Exercise:
Your response must be made up of each line in the data below that contains the string "computer".
>>>
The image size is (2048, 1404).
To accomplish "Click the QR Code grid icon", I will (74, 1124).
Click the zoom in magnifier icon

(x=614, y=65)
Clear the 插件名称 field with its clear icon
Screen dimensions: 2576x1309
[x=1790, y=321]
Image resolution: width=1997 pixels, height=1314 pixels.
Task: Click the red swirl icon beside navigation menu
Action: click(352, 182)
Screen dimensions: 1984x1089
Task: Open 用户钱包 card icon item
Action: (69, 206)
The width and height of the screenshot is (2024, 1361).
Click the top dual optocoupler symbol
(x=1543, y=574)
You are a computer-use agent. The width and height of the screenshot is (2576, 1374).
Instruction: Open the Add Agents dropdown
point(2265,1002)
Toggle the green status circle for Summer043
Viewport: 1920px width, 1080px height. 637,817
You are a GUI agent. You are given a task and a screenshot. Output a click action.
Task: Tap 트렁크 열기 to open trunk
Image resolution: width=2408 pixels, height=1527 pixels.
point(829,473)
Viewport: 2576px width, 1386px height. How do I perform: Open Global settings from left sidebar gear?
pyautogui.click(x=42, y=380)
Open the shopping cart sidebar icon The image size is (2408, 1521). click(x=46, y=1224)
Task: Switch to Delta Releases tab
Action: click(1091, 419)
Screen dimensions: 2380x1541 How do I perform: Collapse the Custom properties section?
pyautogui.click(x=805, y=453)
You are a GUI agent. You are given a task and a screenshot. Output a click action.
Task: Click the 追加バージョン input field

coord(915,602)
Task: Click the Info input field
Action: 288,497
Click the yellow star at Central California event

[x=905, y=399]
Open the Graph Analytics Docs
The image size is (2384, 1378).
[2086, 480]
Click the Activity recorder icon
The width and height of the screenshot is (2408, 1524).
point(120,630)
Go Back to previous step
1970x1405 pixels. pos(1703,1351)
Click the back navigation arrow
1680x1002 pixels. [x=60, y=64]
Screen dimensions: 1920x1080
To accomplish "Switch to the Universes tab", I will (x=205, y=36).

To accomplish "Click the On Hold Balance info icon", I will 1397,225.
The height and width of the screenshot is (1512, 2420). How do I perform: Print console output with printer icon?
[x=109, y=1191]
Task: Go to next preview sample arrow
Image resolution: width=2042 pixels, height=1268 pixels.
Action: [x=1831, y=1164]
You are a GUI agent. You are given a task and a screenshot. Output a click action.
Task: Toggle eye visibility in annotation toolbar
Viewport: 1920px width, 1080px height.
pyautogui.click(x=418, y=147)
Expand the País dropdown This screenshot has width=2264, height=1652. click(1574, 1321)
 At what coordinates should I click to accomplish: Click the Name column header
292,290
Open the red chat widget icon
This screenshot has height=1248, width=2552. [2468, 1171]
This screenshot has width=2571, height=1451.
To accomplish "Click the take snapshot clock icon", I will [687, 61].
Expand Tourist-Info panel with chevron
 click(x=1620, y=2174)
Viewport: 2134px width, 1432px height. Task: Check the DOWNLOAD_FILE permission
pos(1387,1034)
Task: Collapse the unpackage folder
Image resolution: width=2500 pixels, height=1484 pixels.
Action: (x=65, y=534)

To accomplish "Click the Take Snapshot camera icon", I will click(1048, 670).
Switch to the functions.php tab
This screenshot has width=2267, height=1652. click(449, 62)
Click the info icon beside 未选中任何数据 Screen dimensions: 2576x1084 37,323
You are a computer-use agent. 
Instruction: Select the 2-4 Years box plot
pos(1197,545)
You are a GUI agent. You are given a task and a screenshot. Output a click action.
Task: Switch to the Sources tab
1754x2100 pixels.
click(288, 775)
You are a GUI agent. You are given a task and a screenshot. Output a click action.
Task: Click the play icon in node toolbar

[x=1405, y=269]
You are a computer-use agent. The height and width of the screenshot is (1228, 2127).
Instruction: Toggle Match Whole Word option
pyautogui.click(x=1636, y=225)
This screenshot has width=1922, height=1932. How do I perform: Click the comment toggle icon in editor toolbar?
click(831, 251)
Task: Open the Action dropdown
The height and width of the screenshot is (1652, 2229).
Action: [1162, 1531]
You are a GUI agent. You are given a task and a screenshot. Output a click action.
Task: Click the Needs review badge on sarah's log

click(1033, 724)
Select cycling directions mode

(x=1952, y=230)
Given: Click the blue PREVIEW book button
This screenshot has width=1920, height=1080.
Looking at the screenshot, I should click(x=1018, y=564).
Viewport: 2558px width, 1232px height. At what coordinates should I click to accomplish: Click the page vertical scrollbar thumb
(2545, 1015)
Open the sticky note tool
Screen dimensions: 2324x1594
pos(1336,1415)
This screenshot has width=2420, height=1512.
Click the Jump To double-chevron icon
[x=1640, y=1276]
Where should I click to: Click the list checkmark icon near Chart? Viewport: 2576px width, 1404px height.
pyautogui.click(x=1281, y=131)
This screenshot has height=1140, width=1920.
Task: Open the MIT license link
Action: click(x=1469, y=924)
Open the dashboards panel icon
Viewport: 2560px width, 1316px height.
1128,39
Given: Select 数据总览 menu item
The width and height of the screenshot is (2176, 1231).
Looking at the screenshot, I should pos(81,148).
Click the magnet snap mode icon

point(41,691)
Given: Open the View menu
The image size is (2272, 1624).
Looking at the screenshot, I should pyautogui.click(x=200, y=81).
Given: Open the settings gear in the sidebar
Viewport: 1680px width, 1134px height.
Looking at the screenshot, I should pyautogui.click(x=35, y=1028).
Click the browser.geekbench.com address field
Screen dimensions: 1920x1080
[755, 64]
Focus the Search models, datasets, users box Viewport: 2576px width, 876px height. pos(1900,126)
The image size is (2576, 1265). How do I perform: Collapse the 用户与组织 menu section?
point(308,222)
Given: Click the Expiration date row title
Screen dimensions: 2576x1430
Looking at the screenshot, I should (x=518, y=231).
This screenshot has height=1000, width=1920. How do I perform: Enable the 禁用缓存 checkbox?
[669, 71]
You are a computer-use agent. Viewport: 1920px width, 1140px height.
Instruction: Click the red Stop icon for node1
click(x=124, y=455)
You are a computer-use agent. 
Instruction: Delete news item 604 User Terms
<<<
Solved exercise:
You are a computer-use agent. The width and height of the screenshot is (2576, 1374).
You are a computer-use agent. 
You are a computer-use agent. The height and width of the screenshot is (1228, 2127).
You are a computer-use agent. Viewport: 1920px width, 1140px height.
You are a computer-use agent. 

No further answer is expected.